Sunday, May 28, 2006

Pricing drives Progress

Modest piece in Sunday NYTimes on resource "constraints"

It posits concerns that the world will run out of resources
( have we heard this one before? )

"Oil, copper and even people will someday be noticeably scarcer than they are today, and technology may not always provide a way out.

In the last few years, rapid growth in China, India, Brazil and other emerging economies has coincided, not surprisingly, with an upward trend in the prices of commodities like oil. In the short term, there's not enough time for suppliers to cope with ballooning demand; that's part of why prices rise."


Then answers with

"But market dynamics in the long term are likely to be more significant."


In my opinion, there is plenty of land, but there is the old adage, of "location location location"
Note that in the US, the middle of the country, esp. the Great Plains are depopulating, while the coastal populations are growing.
More :

"The supply of crude oil will benefit from technological improvements, Professor Jorgenson predicted. "People figure out clever ways to explore for oil, to produce it and transport it," he said. "All of that goes in the other direction."

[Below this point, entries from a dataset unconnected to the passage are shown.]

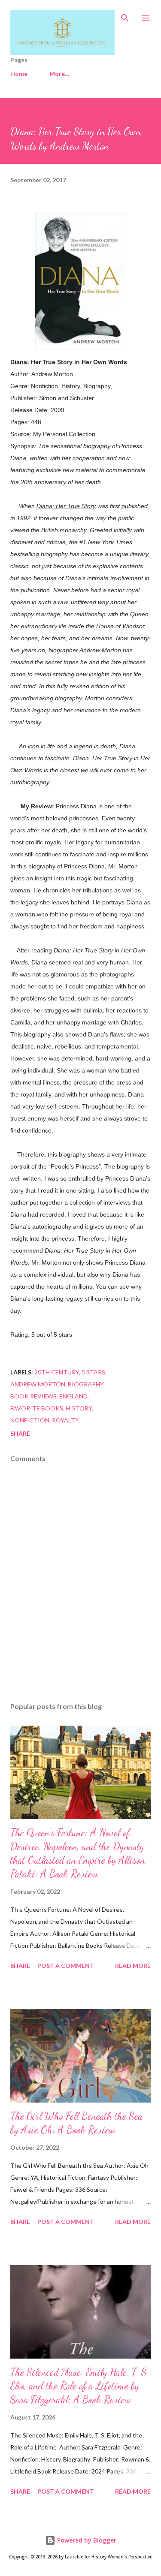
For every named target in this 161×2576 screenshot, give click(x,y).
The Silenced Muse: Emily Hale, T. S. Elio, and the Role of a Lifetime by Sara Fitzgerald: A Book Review (79, 2386)
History (79, 1408)
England (73, 1396)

There is also the chance that a burst of innovation will lay low the entire market. Imagine, for instance, what would happen if scientists finally developed a portable nuclear fusion reactor — the kind that could power a house or a car. But it's tough to say when, or if, that will happen. "The whole fusion program — people have being saying for the last 40 years that it's 50 years out," said John L. Staub, an industry economist at the Energy Department's energy information administration. "Well, it's still 50 years out."

And even ignoring technological changes, Mr. Montepeque said, it's a dangerous game to make dire long-term forecasts about the supply of commodities like crude oil — or any forecasts at all, for that matter.

"Being sensible people, we can say that the amount of oil, coal, shale, gas is finite," he said. "Do we know how much there is down there? The plain answer is, nobody has any idea."

There are a couple of areas, however, where scarcity is more predictable. "The long-run scarcities are for human labor and land," said Peter H. Lindert, a professor of economics at the University of California, Davis. He said their value, in terms of goods and services, would continue to rise forever.